EXERCISE REQUIREMENTS — Within the entries below, find each line containing the word "will" and copy it.

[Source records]

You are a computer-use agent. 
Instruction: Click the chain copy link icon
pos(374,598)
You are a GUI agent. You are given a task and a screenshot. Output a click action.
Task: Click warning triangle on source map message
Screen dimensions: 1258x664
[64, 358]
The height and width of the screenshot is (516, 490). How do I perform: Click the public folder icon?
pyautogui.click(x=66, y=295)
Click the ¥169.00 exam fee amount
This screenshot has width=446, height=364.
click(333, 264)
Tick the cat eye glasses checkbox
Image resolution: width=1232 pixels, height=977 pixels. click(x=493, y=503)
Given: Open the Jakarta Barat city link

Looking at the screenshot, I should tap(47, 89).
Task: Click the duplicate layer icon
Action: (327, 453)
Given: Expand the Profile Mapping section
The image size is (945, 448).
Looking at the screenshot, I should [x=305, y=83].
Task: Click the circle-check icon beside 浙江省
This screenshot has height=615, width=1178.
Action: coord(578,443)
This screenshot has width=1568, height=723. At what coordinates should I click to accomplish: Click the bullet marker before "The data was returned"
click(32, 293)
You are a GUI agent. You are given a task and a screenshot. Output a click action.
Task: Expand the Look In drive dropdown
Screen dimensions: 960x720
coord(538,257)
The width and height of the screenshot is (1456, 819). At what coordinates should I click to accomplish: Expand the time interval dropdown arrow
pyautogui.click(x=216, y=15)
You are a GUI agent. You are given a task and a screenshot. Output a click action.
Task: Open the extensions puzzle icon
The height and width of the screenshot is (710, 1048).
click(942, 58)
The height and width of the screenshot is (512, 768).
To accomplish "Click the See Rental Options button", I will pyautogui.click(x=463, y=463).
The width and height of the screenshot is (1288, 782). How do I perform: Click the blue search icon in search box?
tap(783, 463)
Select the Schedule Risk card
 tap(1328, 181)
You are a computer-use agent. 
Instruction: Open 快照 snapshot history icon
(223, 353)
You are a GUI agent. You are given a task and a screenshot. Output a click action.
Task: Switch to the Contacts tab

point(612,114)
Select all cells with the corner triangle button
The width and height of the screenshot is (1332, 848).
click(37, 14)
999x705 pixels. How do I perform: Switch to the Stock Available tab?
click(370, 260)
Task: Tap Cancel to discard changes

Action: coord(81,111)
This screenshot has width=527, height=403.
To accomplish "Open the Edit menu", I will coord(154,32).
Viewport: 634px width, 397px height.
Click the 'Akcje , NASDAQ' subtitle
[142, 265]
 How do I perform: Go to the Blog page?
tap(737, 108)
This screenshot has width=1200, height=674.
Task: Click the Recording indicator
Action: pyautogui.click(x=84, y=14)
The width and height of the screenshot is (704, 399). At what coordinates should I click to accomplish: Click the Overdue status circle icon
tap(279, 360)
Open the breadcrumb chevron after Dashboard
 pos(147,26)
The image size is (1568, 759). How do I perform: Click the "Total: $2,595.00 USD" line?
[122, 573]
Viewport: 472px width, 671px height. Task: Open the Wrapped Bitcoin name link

RESULT FOR THIS TASK —
To accomplish "Click the See Rental Options button", I will pyautogui.click(x=463, y=463).
To accomplish "Open the Edit menu", I will coord(154,32).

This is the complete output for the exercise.